WHAT IS EXPECTED
Your answer should be the full set of entries, given again without alteration.

***

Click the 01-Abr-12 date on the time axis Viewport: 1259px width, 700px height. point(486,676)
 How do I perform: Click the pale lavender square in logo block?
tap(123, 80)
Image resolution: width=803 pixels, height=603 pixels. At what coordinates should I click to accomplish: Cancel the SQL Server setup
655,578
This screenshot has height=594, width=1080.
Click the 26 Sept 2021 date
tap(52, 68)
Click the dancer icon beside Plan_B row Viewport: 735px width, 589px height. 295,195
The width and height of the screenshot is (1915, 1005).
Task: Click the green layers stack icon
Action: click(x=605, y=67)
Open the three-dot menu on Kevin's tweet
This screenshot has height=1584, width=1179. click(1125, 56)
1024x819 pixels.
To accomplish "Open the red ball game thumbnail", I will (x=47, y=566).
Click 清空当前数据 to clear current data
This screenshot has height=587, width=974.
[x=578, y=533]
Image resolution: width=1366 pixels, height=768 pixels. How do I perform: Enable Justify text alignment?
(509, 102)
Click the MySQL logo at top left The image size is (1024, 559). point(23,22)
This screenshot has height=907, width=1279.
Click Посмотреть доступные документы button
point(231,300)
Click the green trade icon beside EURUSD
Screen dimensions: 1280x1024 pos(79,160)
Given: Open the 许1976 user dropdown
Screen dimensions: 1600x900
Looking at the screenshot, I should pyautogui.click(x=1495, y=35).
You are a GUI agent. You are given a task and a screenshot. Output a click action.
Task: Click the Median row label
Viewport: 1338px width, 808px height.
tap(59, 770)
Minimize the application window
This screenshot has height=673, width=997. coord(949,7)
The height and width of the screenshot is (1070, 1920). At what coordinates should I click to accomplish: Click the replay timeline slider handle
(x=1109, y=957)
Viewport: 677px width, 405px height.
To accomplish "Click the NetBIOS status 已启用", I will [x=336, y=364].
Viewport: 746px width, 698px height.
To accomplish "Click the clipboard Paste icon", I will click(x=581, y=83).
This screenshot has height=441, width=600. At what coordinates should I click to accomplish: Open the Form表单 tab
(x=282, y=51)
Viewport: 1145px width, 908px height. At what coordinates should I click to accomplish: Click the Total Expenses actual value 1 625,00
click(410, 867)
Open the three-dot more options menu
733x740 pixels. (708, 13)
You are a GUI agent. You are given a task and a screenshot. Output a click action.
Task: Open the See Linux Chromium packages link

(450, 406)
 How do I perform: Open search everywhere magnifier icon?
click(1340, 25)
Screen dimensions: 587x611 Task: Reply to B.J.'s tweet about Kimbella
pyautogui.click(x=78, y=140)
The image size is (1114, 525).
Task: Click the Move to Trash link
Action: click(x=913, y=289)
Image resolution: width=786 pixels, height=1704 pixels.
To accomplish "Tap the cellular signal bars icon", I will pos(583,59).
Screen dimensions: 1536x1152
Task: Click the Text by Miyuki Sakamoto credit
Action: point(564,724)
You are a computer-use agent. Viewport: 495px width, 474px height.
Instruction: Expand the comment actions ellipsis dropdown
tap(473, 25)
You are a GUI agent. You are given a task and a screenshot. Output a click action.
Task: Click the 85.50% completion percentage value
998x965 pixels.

***

SOLUTION FOR THIS EXERCISE
Click the 01-Abr-12 date on the time axis Viewport: 1259px width, 700px height. point(486,676)
 How do I perform: Click the pale lavender square in logo block?
tap(123, 80)
Image resolution: width=803 pixels, height=603 pixels. At what coordinates should I click to accomplish: Cancel the SQL Server setup
655,578
This screenshot has height=594, width=1080.
Click the 26 Sept 2021 date
tap(52, 68)
Click the dancer icon beside Plan_B row Viewport: 735px width, 589px height. 295,195
The width and height of the screenshot is (1915, 1005).
Task: Click the green layers stack icon
Action: click(x=605, y=67)
Open the three-dot menu on Kevin's tweet
This screenshot has height=1584, width=1179. click(1125, 56)
1024x819 pixels.
To accomplish "Open the red ball game thumbnail", I will (x=47, y=566).
Click 清空当前数据 to clear current data
This screenshot has height=587, width=974.
[x=578, y=533]
Image resolution: width=1366 pixels, height=768 pixels. How do I perform: Enable Justify text alignment?
(509, 102)
Click the MySQL logo at top left The image size is (1024, 559). point(23,22)
This screenshot has height=907, width=1279.
Click Посмотреть доступные документы button
point(231,300)
Click the green trade icon beside EURUSD
Screen dimensions: 1280x1024 pos(79,160)
Given: Open the 许1976 user dropdown
Screen dimensions: 1600x900
Looking at the screenshot, I should pyautogui.click(x=1495, y=35).
You are a GUI agent. You are given a task and a screenshot. Output a click action.
Task: Click the Median row label
Viewport: 1338px width, 808px height.
tap(59, 770)
Minimize the application window
This screenshot has height=673, width=997. coord(949,7)
The height and width of the screenshot is (1070, 1920). At what coordinates should I click to accomplish: Click the replay timeline slider handle
(x=1109, y=957)
Viewport: 677px width, 405px height.
To accomplish "Click the NetBIOS status 已启用", I will [x=336, y=364].
Viewport: 746px width, 698px height.
To accomplish "Click the clipboard Paste icon", I will click(x=581, y=83).
This screenshot has height=441, width=600. At what coordinates should I click to accomplish: Open the Form表单 tab
(x=282, y=51)
Viewport: 1145px width, 908px height. At what coordinates should I click to accomplish: Click the Total Expenses actual value 1 625,00
click(410, 867)
Open the three-dot more options menu
733x740 pixels. (708, 13)
You are a GUI agent. You are given a task and a screenshot. Output a click action.
Task: Open the See Linux Chromium packages link

(450, 406)
 How do I perform: Open search everywhere magnifier icon?
click(1340, 25)
Screen dimensions: 587x611 Task: Reply to B.J.'s tweet about Kimbella
pyautogui.click(x=78, y=140)
The image size is (1114, 525).
Task: Click the Move to Trash link
Action: click(x=913, y=289)
Image resolution: width=786 pixels, height=1704 pixels.
To accomplish "Tap the cellular signal bars icon", I will pos(583,59).
Screen dimensions: 1536x1152
Task: Click the Text by Miyuki Sakamoto credit
Action: point(564,724)
You are a computer-use agent. Viewport: 495px width, 474px height.
Instruction: Expand the comment actions ellipsis dropdown
tap(473, 25)
You are a GUI agent. You are given a task and a screenshot. Output a click action.
Task: Click the 85.50% completion percentage value
998x965 pixels.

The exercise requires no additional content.